6.4 Sampling min and max timesteps
The sampling min and max timesteps refer to the percentage range (min and max value) of the random timesteps to add noise and denoise during SDS process. The minimum timestep sets the minimum noise scale. It affects the level of detail of the generated texture. The maximum timestep affects how drastic the texture change on each iteration or how fast it converges. While their values may affect quality and convergence time, no apparent differences were observed between different value pairs of sampling steps. In general, 0 and 1 should be avoided for the parameters.
6.5 Learning Rate
In the context of 3D texture generation, a large learning rate usually leads to faster convergence. A small learning rate creates fine-grained details. We found learning rate of 0.01 with the Adam optimizer is good for 3D texture generation.
6.6 Batch Size
We set batch sizes to 1, 2, 4, and 8 respectively. Results show that a larger batch size leads to more visual details and reduces excessive light reflections and shadows. More importantly, large batch size increases view consistency. This is because gradients from multiple views are averaged together and the texture is updated once. A batch size of 8 is enough from our observation. A batch size of more than 8 does not lead to a significant reduction in the number of iteration steps.
6.7 With vs. without gradient clipping
Intuitively gradient clipping can avoid some abnormal updates and mitigate the Janus problem, shown in Debiased Score Distillation Sampling (D-SDS) [14]. In the context of texture generation, we do not observe Janus problem due to the fact that the mesh is fixed. In our experiments, there’s no noticeable benefit of gradient clipping.
6.8 Guidance scale
The guidance scale specifies how close the texture should be generated based on input text prompts. We find that the guidance scale affects diversity and saturation. Even with the depth conditional diffusion model, a high guidance scale like 100 is still required.
6.9 Negative prompts
Negative prompts in Stable Diffusion can fix some artifacts caused by SDS. Adding negative prompts like ”shadow, green shadow, blue shadow, purple shadow, yellow shadow” will help with excessive shadows.
6.10 Data augmentation
We found that adjusting the camera distance can improve both resolution and generation quality. We experimented with three different ranges of camera distance, shown in Figure 10. The distance range of [1.5, 2.0] produces the optimal outcomes regarding the quality of textures and colors. This can be attributed to its ability to simulate viewpoints most representative of conventional photography, similar to the usual perspectives from which an ambulance is observed.

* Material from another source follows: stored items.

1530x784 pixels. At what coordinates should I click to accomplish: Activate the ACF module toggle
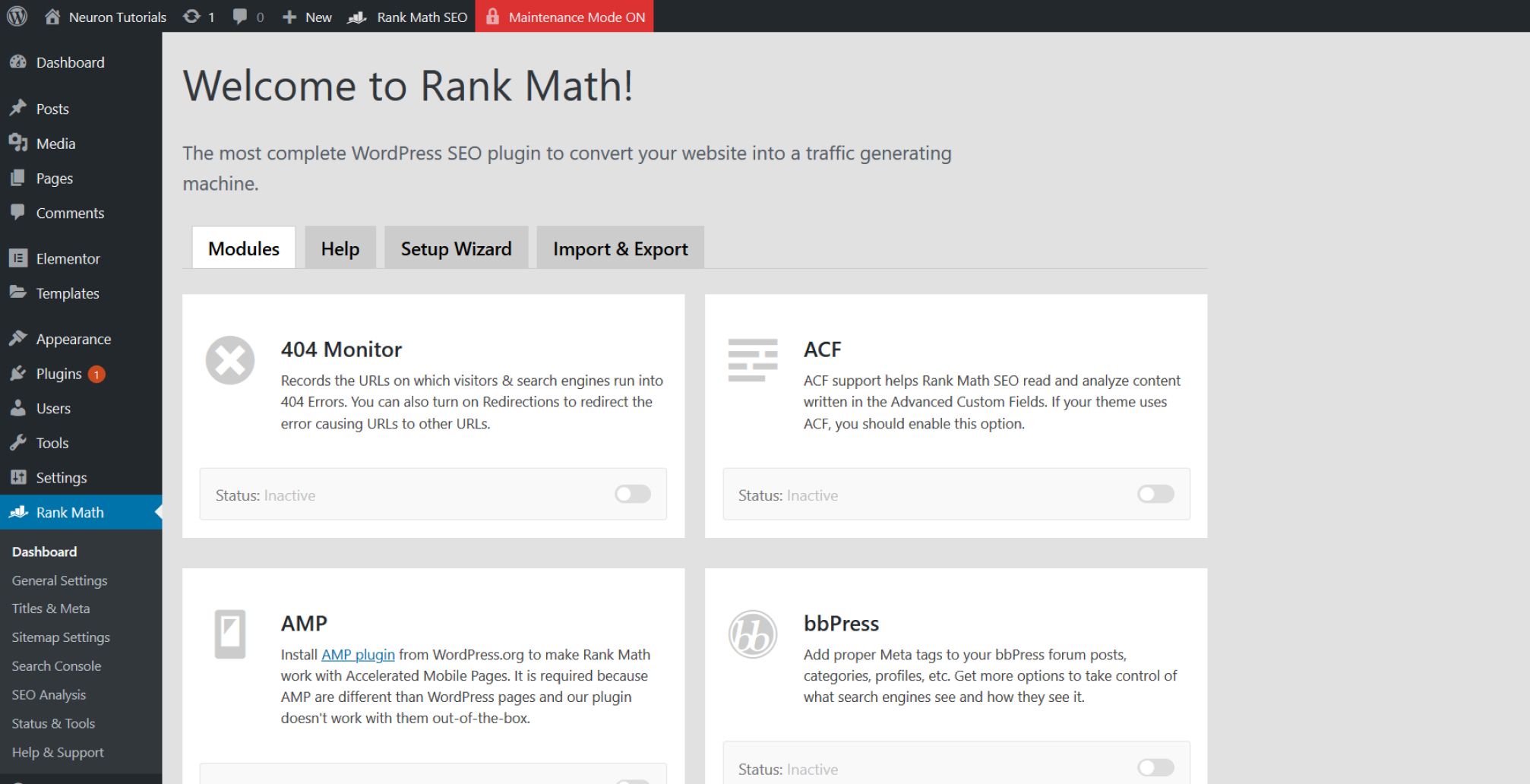pyautogui.click(x=1155, y=494)
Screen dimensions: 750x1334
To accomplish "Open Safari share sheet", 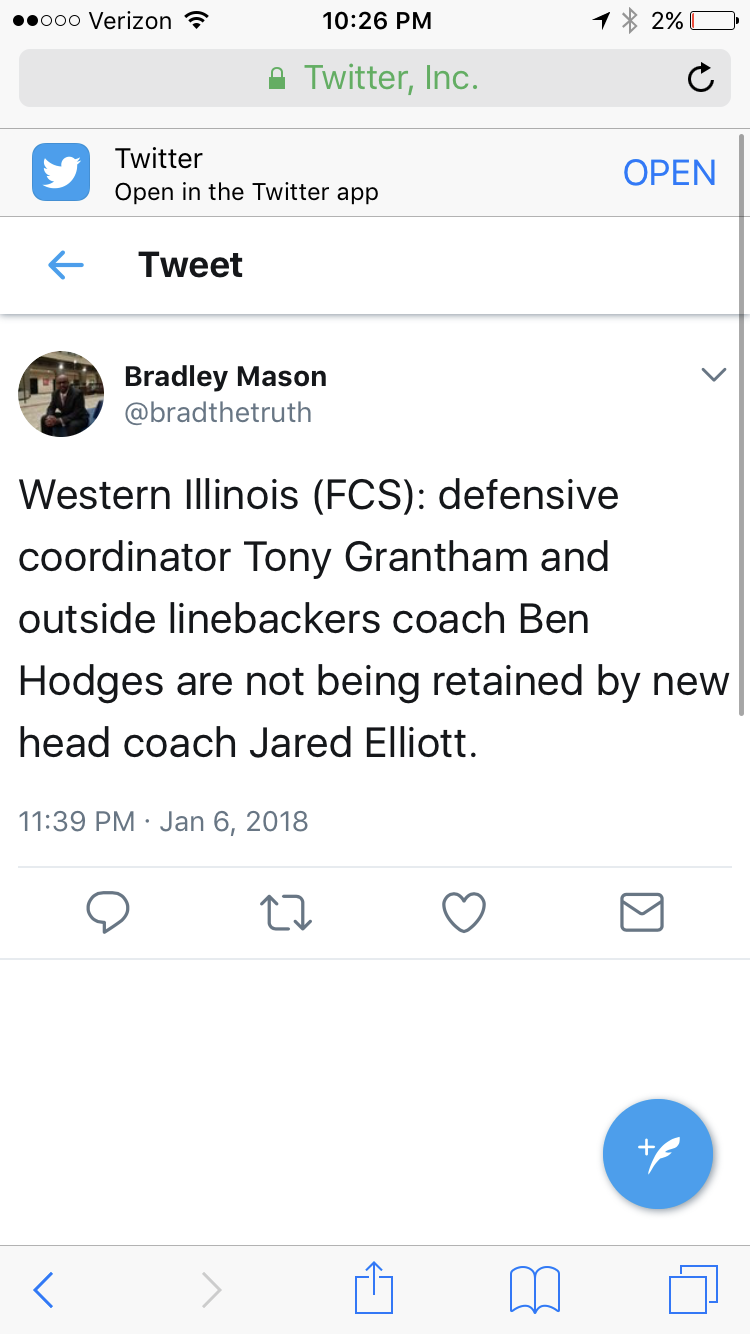I will click(374, 1288).
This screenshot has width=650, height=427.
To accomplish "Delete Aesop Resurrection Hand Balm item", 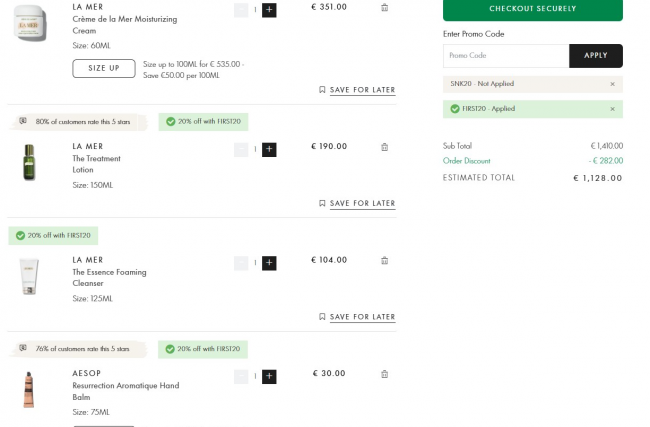I will pos(385,375).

6.11 Image-to-texture using Dreambooth3D
Dreambooth3D [24] was initially proposed as an extension of DreamFusion [22] to enable image-to-3D shape generation. We partially finetuned Stable Diffusion depth with the user-provided image(s), generated textures with finetuned stable-diffusion-depth from step 1, fine-tuned Stable Diffusion depth again with outputs from step 2, and then generated final results with finetuned stable-diffusion-depth from step 3. Shown in Figure 11, combined with Dreambooth3D [24], our approach generates satisfactory textures given a 3D mesh and a single image as inputs.